┌──

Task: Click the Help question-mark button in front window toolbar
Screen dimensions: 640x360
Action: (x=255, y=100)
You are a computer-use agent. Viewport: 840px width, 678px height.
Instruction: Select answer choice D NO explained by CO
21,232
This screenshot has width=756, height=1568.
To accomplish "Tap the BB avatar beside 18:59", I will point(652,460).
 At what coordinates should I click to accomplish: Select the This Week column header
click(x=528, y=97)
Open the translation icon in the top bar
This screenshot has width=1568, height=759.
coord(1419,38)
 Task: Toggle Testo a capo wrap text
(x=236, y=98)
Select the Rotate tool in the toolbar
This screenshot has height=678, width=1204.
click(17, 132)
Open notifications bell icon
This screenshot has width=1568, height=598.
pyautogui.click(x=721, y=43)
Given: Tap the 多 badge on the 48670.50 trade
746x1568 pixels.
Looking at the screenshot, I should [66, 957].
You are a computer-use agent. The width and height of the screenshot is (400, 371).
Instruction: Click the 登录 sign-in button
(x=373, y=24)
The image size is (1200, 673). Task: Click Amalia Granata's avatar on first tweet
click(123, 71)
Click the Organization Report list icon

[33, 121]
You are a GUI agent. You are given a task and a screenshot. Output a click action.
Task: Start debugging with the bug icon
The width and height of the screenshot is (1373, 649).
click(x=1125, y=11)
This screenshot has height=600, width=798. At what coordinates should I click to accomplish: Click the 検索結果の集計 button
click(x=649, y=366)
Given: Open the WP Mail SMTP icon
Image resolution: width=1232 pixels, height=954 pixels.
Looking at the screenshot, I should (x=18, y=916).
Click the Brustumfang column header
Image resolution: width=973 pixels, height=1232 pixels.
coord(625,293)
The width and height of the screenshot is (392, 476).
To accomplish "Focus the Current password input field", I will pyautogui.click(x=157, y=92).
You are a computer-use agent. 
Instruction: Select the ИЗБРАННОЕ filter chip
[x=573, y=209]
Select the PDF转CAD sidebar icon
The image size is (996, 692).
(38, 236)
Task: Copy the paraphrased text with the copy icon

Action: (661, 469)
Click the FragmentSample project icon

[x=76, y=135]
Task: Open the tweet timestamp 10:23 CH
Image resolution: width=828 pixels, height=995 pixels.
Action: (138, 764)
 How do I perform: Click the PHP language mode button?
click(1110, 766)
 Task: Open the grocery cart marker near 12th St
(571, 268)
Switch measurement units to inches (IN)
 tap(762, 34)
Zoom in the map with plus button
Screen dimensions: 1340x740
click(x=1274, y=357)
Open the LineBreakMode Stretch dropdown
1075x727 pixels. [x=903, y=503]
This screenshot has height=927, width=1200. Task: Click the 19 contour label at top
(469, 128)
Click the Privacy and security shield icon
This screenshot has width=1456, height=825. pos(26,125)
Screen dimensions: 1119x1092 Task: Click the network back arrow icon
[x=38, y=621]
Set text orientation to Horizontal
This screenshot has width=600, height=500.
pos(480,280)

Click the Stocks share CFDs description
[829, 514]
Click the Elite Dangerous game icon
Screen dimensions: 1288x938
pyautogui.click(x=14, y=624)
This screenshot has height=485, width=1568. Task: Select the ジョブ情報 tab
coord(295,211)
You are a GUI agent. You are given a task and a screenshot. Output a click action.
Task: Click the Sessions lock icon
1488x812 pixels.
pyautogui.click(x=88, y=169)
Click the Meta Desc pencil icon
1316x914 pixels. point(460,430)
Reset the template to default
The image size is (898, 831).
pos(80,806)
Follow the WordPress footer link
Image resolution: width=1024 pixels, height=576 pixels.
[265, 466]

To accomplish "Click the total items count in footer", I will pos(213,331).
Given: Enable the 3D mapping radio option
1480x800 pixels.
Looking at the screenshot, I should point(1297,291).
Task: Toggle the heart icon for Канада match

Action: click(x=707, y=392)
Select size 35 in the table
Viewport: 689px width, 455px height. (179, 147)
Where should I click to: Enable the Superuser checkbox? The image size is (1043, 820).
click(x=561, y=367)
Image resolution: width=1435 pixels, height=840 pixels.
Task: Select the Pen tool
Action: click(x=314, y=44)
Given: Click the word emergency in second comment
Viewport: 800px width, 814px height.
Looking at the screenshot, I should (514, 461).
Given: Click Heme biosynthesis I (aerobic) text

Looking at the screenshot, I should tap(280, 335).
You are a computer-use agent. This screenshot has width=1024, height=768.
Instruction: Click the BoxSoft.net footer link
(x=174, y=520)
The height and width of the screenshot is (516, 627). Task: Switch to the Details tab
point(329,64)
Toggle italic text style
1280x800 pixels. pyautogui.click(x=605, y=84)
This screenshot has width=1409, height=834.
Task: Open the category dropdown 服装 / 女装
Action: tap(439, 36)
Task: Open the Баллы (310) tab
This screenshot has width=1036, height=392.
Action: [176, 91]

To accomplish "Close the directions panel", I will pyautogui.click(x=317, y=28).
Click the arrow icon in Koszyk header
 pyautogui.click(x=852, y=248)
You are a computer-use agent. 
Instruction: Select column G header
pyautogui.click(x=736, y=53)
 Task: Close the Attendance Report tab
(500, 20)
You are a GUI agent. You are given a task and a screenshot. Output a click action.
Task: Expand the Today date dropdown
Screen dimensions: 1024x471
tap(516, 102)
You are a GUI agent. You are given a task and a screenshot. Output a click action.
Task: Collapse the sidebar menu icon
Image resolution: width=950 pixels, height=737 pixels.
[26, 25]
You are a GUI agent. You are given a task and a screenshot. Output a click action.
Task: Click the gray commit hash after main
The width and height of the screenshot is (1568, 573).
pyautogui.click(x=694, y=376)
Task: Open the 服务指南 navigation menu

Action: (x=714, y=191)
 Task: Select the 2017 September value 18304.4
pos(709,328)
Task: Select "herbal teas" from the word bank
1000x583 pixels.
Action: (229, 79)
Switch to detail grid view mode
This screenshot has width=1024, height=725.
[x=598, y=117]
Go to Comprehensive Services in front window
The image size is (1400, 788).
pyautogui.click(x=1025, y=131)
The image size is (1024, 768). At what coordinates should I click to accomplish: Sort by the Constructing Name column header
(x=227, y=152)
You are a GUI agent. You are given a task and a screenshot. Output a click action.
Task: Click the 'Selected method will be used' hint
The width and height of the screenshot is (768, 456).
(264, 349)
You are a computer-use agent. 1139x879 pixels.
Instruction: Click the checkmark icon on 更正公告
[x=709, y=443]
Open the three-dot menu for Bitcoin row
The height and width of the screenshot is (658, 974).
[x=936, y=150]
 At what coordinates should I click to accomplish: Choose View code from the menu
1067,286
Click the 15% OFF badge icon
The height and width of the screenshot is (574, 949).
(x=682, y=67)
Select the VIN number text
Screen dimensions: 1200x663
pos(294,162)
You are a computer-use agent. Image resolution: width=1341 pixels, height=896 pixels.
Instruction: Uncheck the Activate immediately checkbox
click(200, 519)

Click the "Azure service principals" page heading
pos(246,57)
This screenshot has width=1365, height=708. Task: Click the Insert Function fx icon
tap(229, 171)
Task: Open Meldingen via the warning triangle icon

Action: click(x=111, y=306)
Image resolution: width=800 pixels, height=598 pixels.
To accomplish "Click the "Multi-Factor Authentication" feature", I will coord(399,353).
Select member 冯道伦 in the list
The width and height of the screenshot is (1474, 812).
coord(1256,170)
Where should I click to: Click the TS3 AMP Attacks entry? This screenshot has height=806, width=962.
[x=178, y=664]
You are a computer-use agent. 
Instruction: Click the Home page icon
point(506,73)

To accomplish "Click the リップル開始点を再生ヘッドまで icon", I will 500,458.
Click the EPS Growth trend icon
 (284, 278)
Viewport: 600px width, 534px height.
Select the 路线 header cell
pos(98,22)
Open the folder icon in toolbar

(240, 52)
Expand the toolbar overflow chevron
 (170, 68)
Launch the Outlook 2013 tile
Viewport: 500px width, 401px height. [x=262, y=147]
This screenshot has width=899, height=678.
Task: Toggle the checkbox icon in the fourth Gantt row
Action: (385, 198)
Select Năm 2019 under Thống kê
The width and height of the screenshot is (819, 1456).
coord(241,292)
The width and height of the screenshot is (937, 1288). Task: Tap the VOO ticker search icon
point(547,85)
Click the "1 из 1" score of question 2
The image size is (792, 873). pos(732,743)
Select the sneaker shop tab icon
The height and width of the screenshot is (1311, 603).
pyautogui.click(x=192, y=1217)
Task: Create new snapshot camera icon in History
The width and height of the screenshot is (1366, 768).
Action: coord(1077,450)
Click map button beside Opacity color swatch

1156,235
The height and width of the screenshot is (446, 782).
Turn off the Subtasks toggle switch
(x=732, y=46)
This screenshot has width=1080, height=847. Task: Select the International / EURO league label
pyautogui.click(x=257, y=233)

└──

**What is required**
Whenever the word "sidebar" appears in a line of the data above, that line counts. Say how many lines count, and nothing more.

**Task response**
2